◆ Aim of the task: Please restate each entry that follows word for word.

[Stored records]
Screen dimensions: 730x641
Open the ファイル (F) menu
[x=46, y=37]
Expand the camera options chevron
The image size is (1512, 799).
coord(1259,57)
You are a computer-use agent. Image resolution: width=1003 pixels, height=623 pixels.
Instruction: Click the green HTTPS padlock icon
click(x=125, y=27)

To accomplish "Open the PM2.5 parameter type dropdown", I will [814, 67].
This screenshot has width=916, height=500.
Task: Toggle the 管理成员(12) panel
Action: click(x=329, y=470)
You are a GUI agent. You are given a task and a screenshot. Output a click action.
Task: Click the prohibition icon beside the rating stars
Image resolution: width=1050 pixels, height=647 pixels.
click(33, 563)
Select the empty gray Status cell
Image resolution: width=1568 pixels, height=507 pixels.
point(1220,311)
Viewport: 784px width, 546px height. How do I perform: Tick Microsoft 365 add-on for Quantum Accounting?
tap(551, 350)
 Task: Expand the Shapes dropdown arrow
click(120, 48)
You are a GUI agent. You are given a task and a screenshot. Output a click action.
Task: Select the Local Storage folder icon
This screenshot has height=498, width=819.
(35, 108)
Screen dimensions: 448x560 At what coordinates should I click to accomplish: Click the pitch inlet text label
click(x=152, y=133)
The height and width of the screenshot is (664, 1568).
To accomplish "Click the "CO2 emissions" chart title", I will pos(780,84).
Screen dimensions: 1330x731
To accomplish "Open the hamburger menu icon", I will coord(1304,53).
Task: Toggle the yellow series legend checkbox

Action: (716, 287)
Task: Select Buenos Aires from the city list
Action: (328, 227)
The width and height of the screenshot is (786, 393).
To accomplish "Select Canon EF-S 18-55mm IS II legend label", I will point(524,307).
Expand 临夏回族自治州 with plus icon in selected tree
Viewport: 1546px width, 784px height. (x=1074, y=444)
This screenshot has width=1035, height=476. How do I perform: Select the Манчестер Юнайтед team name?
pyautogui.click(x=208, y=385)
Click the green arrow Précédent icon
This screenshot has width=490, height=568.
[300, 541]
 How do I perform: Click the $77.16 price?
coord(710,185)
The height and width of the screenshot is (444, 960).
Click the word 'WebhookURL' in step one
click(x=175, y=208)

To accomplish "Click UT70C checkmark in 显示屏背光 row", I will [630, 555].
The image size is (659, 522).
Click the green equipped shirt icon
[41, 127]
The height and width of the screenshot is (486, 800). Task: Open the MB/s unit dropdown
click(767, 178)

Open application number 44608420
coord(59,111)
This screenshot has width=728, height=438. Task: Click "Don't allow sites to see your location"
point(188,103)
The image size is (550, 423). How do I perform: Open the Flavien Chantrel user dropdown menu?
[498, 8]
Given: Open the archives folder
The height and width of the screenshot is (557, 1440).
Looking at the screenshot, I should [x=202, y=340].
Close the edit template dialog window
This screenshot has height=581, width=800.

◆ Written solution:
Screen dimensions: 730x641
Open the ファイル (F) menu
[x=46, y=37]
Expand the camera options chevron
The image size is (1512, 799).
coord(1259,57)
You are a computer-use agent. Image resolution: width=1003 pixels, height=623 pixels.
Instruction: Click the green HTTPS padlock icon
click(x=125, y=27)

To accomplish "Open the PM2.5 parameter type dropdown", I will [814, 67].
This screenshot has width=916, height=500.
Task: Toggle the 管理成员(12) panel
Action: click(x=329, y=470)
You are a GUI agent. You are given a task and a screenshot. Output a click action.
Task: Click the prohibition icon beside the rating stars
Image resolution: width=1050 pixels, height=647 pixels.
click(33, 563)
Select the empty gray Status cell
Image resolution: width=1568 pixels, height=507 pixels.
point(1220,311)
Viewport: 784px width, 546px height. How do I perform: Tick Microsoft 365 add-on for Quantum Accounting?
tap(551, 350)
 Task: Expand the Shapes dropdown arrow
click(120, 48)
You are a GUI agent. You are given a task and a screenshot. Output a click action.
Task: Select the Local Storage folder icon
This screenshot has height=498, width=819.
(35, 108)
Screen dimensions: 448x560 At what coordinates should I click to accomplish: Click the pitch inlet text label
click(x=152, y=133)
The height and width of the screenshot is (664, 1568).
To accomplish "Click the "CO2 emissions" chart title", I will pos(780,84).
Screen dimensions: 1330x731
To accomplish "Open the hamburger menu icon", I will coord(1304,53).
Task: Toggle the yellow series legend checkbox

Action: (716, 287)
Task: Select Buenos Aires from the city list
Action: (328, 227)
The width and height of the screenshot is (786, 393).
To accomplish "Select Canon EF-S 18-55mm IS II legend label", I will point(524,307).
Expand 临夏回族自治州 with plus icon in selected tree
Viewport: 1546px width, 784px height. (x=1074, y=444)
This screenshot has width=1035, height=476. How do I perform: Select the Манчестер Юнайтед team name?
pyautogui.click(x=208, y=385)
Click the green arrow Précédent icon
This screenshot has width=490, height=568.
[300, 541]
 How do I perform: Click the $77.16 price?
coord(710,185)
The height and width of the screenshot is (444, 960).
Click the word 'WebhookURL' in step one
click(x=175, y=208)

To accomplish "Click UT70C checkmark in 显示屏背光 row", I will [630, 555].
The image size is (659, 522).
Click the green equipped shirt icon
[41, 127]
The height and width of the screenshot is (486, 800). Task: Open the MB/s unit dropdown
click(767, 178)

Open application number 44608420
coord(59,111)
This screenshot has width=728, height=438. Task: Click "Don't allow sites to see your location"
point(188,103)
The image size is (550, 423). How do I perform: Open the Flavien Chantrel user dropdown menu?
[498, 8]
Given: Open the archives folder
The height and width of the screenshot is (557, 1440).
Looking at the screenshot, I should [x=202, y=340].
Close the edit template dialog window
This screenshot has height=581, width=800.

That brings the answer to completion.